Et si hier, au Bataclan, j’avais assisté au concert jazz de l’année ?
Elle, c’est l’une de mes héroïnes absolues !
Elle, c’est l’une des plus grandes contrebassistes au monde. Je la tiens pour l’égale de Ron Carter, (si si…), Christian Mc Bride ou Avishai Cohen.
Barack et Michelle Obama sont d’accord avec moi, qui l’avaient invitée à plusieurs reprises à jouer à la Maison Banche.
Elle, elle a déjà remporté quatre Grammy Awards, elle a été la première jazzwoman à remporter le Grammy Award du meilleur nouvel artiste.
Elle, elle est musicienne, chanteuse, compositrice, productrice, arrangeuse, actrice, mais aussi enseignante et pédagogue (elle a été à 20 ans la plus jeune enseignante du prestigieux Berklee College of Music.
C’est de plus une artiste engagée qui milite en faveur de plusieurs causes humanitaires importantes.
Esperanza Spalding se fait beaucoup trop rare en France, où le jazz est à la peine.
Son concert au Bataclan était donc attendu impatience par tous les fans.

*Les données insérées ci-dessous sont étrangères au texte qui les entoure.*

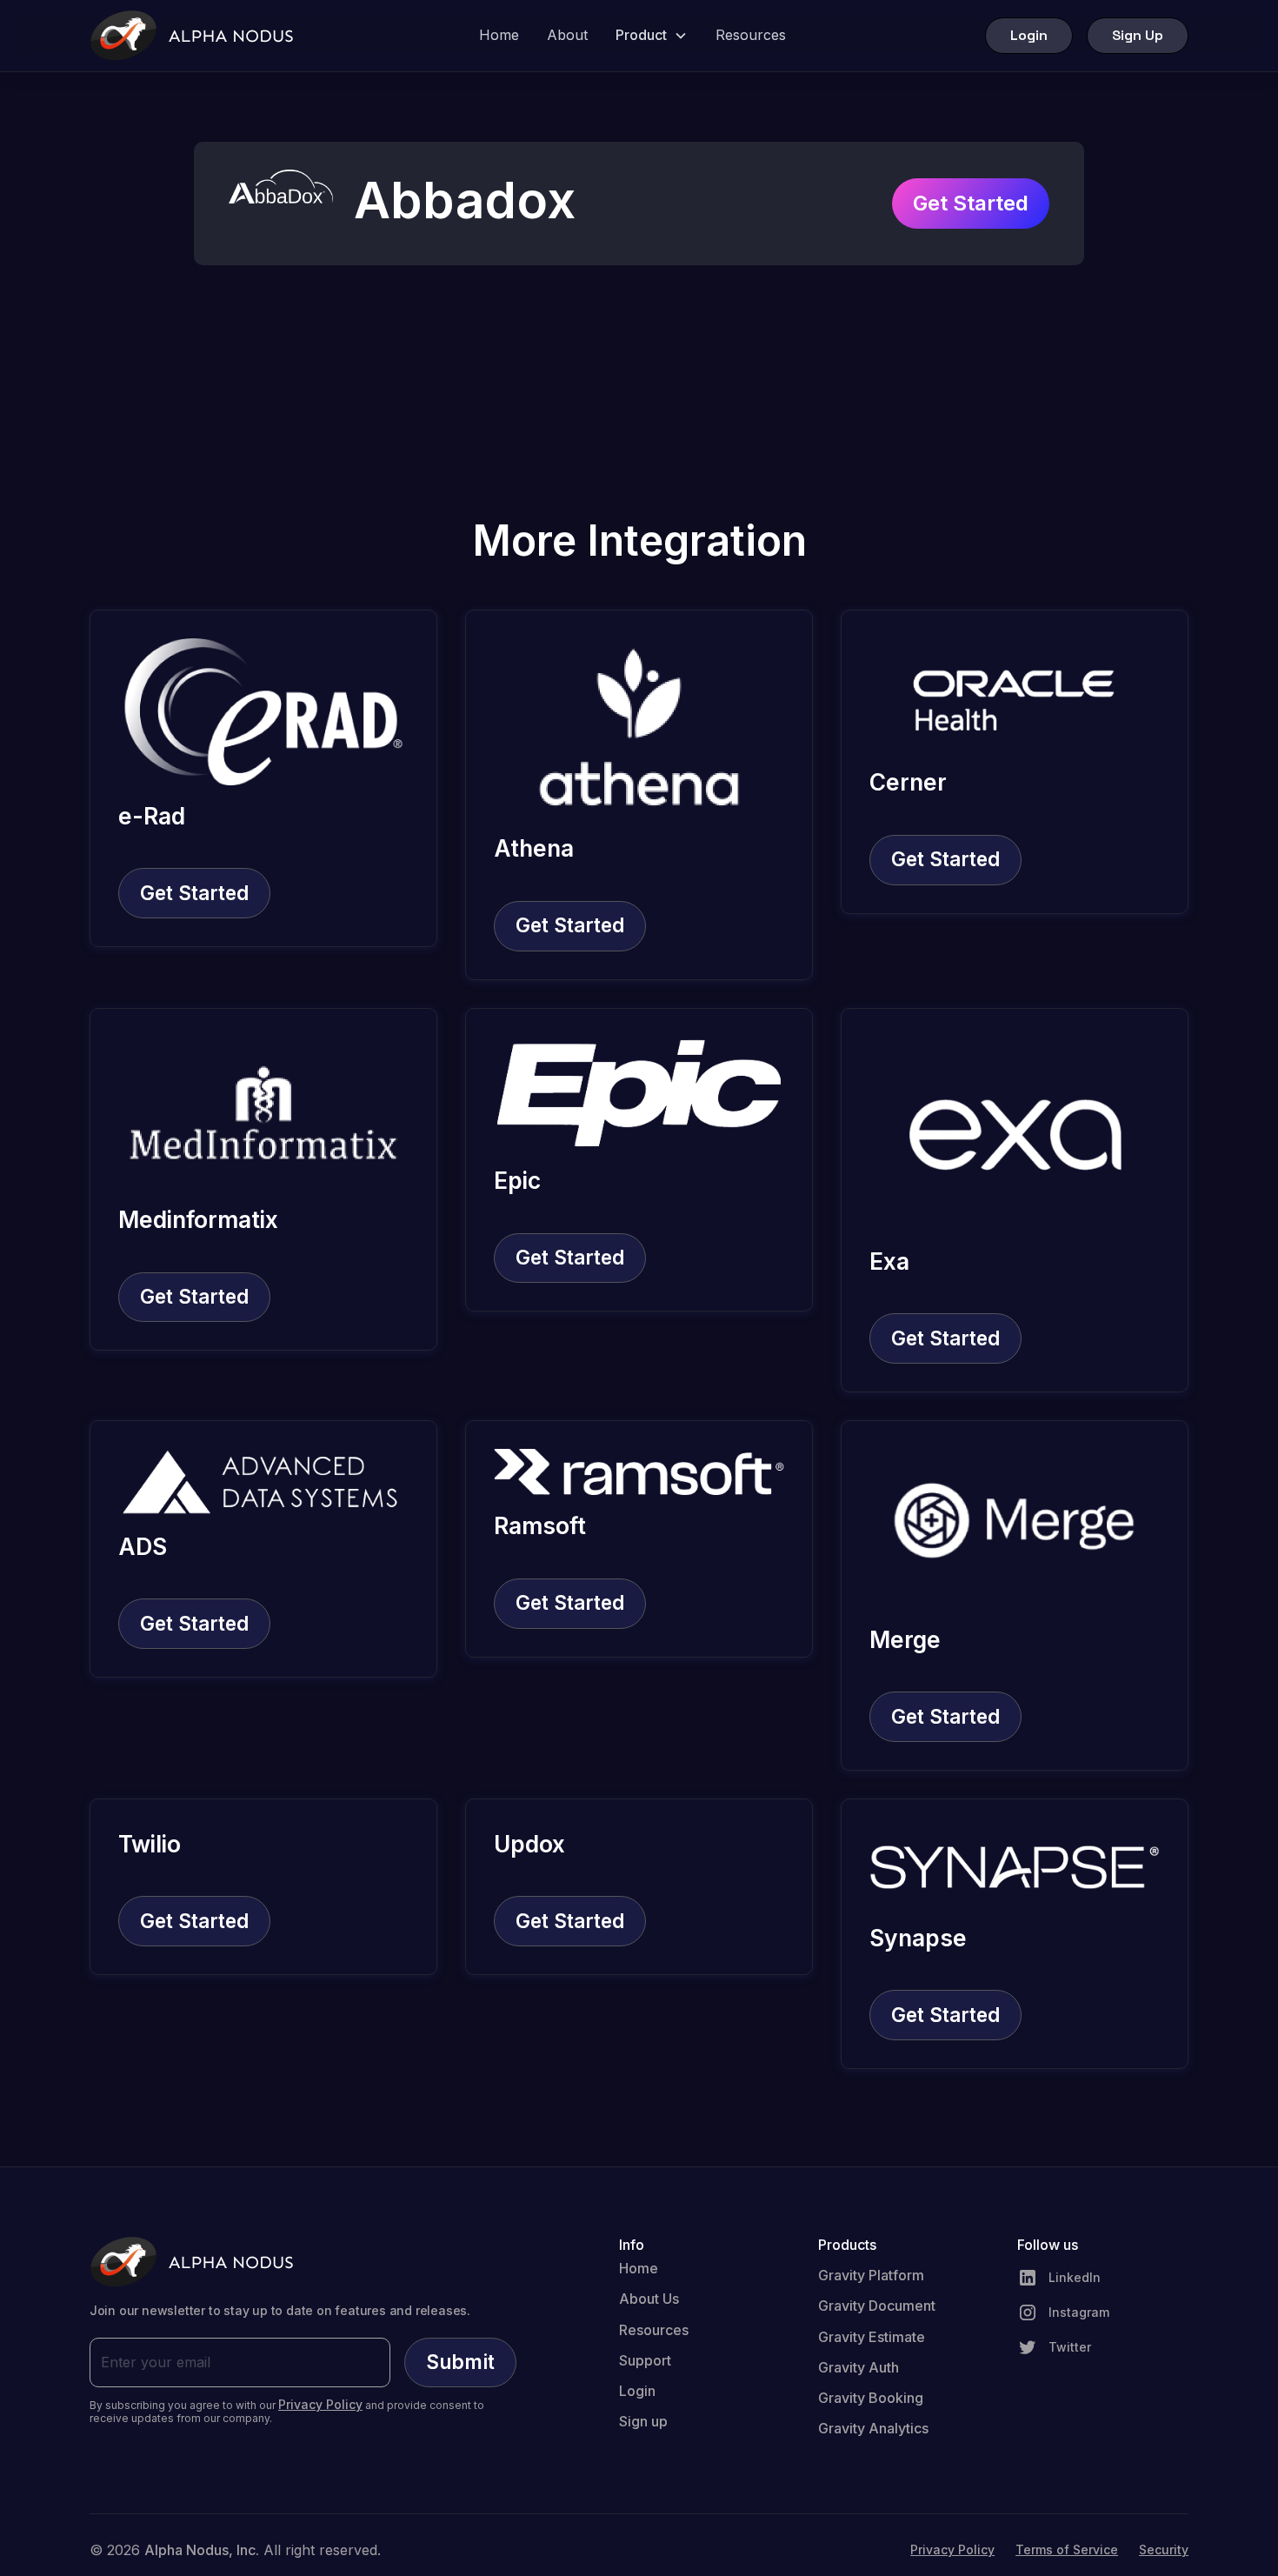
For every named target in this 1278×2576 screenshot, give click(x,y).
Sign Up (1137, 35)
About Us (649, 2298)
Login (1029, 35)
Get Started (970, 203)
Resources (751, 34)
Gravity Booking (870, 2397)
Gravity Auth (858, 2367)
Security (1163, 2550)
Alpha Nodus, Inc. (201, 2550)
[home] (192, 35)
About (567, 34)
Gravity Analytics (873, 2428)
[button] (652, 35)
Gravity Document (876, 2305)
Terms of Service (1066, 2550)
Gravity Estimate (871, 2337)
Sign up (643, 2421)
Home (499, 34)
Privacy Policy (952, 2550)
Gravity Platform (871, 2275)
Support (645, 2360)
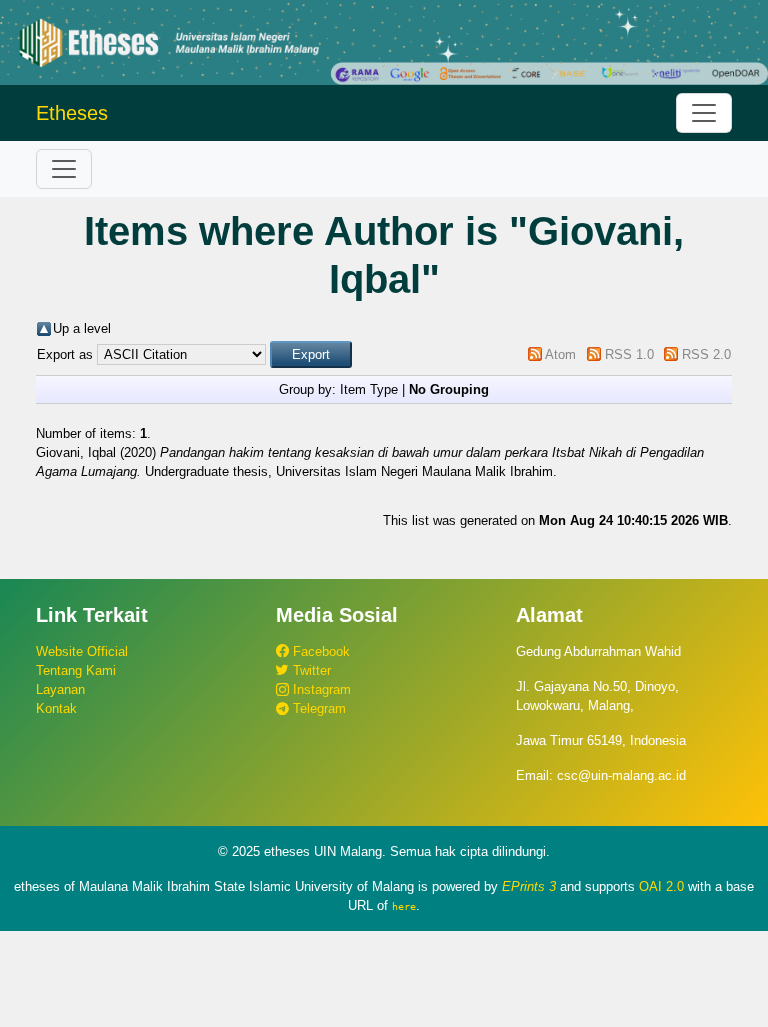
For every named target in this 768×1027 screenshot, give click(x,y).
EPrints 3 (529, 886)
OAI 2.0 (661, 886)
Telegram (317, 708)
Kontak (56, 708)
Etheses (72, 113)
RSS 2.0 (706, 354)
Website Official (82, 651)
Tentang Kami (76, 670)
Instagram (320, 689)
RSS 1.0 (629, 354)
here (404, 906)
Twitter (310, 670)
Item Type (369, 389)
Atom (560, 354)
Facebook (319, 651)
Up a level (82, 328)
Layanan (60, 689)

Son concert à Paris sera sa seule date française de l’année.
Esperanza Spalding, la surdouée qui arrive où on ne l’attend pas…
J’en veux notamment pour preuve ses deux derniers albums, où elle chantait en compagnie de l’immense pianiste Fred Hersch, un autre membre de mon panthéon personnel.
Dans son dernier opus en date, elle formait un autre duo avec une icône de la musique brésilienne, je veux parler de Milton Nascimento.
Comme si tout ceci ne suffisait pas, elle codirige des résidences de performances, d'enseignement, d'ateliers et de recherche en arts thérapeutiques, en collaboration avec des universités, çà Portland, sa ville natale, mais aussi des lieux artistiques américains et du monde entier.
Le concert commence avec Formwela 1.
Miss Spalding est seule, avec sa magnifique contrebasse quatre cordes, aux chevilles en bois.
La composition est extraite de l’album Songwrights Apothecary Lab, paru en 2021, qui comprend douze titres pour assurer comme un effet thérapeutique à ceux qui écoutent cette musique.
L’idée était de désamorcer les effets nocifs de la pandémie que l’on sait.
Nous, nous comprenons que nous allons vivre un immense moment musical.
Comment ne pas s’émerveiller encore et toujours de la fabuleuse technique, de la merveilleuse délicatesse d’Esperanza Spalding, toujours au service de l’émotion la plus pure ?
Elle est fascinante.
Certes, c’est l’une des plus grandes techniciennes mondiales de l’instrument, mais elle chante également d’une façon magnifique.
De sa voix chaude, claire, qui se teinte parfois d’un léger et subtil voile, elle nous fascine.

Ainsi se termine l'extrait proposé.